We know this because the college kids are getting ready to go back to school. The college kids leaving are the first tangible sign that summer is ending. North Carolina schools start up again on the 28th and it’s an early Labor Day this year, falling on September 3rd.

Autumn is the most beautiful time of year on the Outer Banks. The searing heat of mid summer has moderated just enough to be warm but pleasant, the ocean temperatures are still in the mid 70s to 80, there are still enough folks visiting for all the businesses to stay open, but the lines at restaurants are a memory from the summer. In some way, however, there’s more to do in the fall than any other season.

There’s a couple of golf tournaments–the Century Links Classic for the Outer Banks Chamber of Commerce  on September 18 and the Paul Shaver Memorial Classic in November. On the last weekend in September the Outer Banks Charity Classic is a fundraiser for Dare Home and Health.

Things really kick into another gear in October.
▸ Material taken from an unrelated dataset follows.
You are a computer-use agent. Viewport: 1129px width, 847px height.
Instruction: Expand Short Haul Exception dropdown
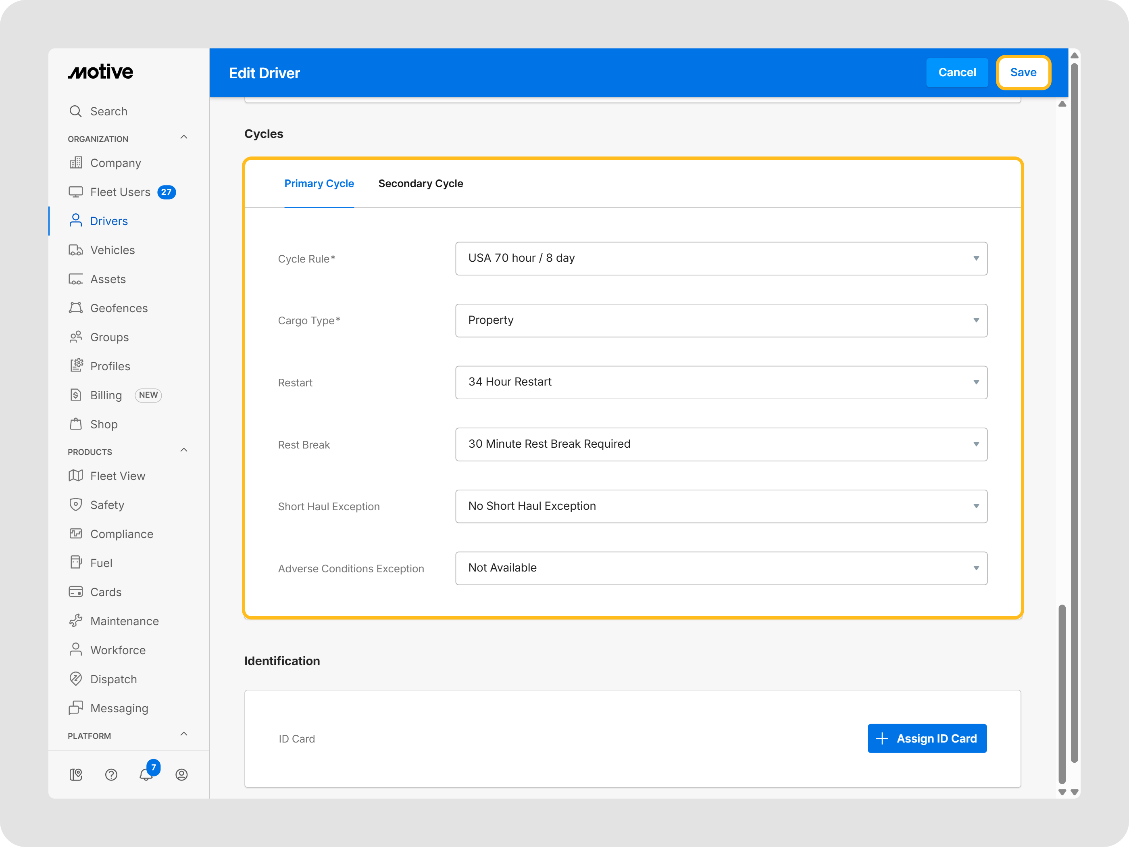pos(721,506)
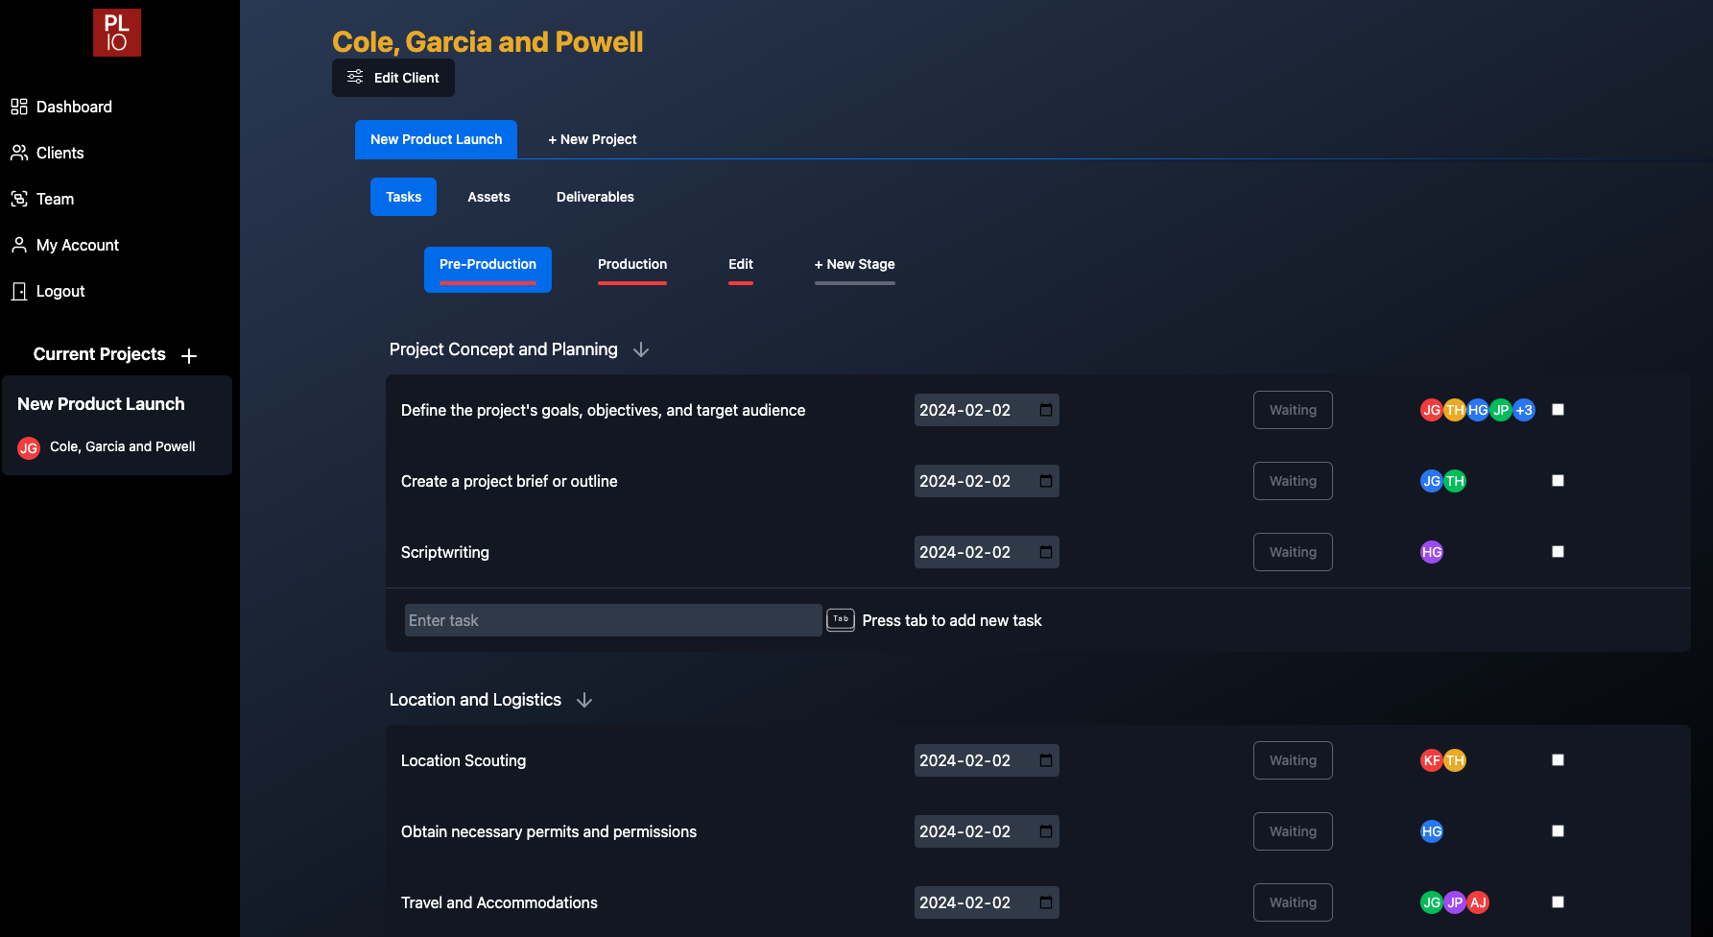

There’s so much to do on Columbus Day weekend (October 5-7) that it would take a few gallons of coffee and a willingness to ignore traffic laws to do everything.
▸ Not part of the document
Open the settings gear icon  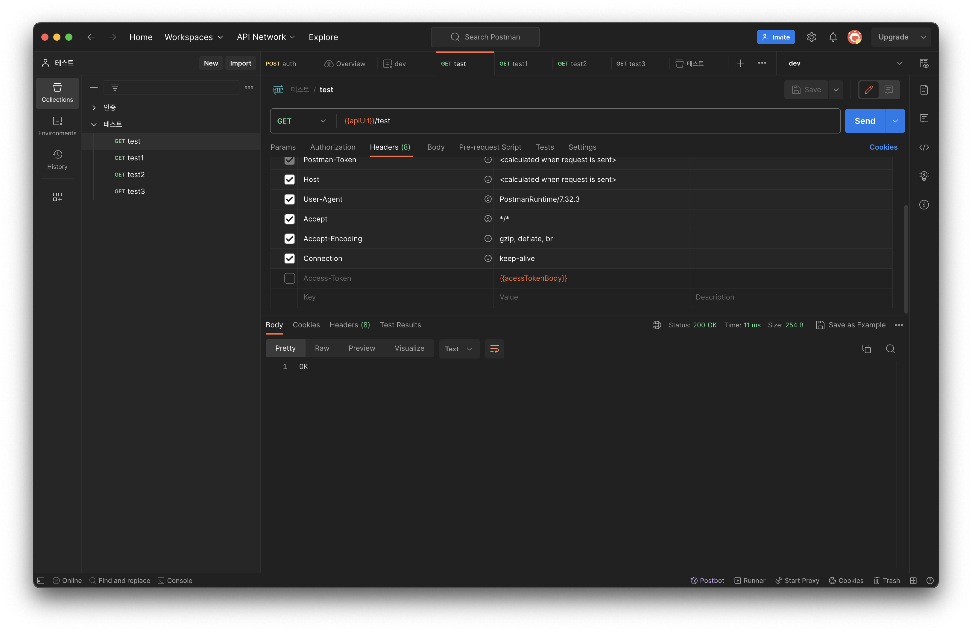[811, 37]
The Duck Jazz Festival has become one of the premier jazz events on the East Coast. Held on Sunday the 7th, it is a free event and typically 3000-4000 people show up. A lot  of the musicians are in town for the weekend and they’ll get booked into local bars and nightclubs–and sometimes they’ll just show up and sit in with someone and jam.

The Outer Banks Bluegrass Festival is new this year and is a weekend long event held atRoanoke Island Festival Park in Manteo. Live music on Friday and Saturday–workshops and jams on Sunday. An amazing lineup headlined by Rhonda Vincent.)

Also Artrageous, the Dare County Arts Council’s fundraiser is that weekend.

The following weekend is Mike Dianna’s Mustang Music Festival up in Corolla. Two days of an extraordinary range of music on two stages. An amazing event–get there if you can.

The following weekend–on October 20th–the Outer Banks Seafood Festival. A full day of fresh seafood, music and fun.

Looking back over how much there is to do in September and October, maybe it doesn’t slow down all that much. And there’s still November to come. We’ll talk about that some other time. No matter how hectic it may seem at times, though, the one thing you never want to forget is to dig your toes into the sand and look out over the ocean.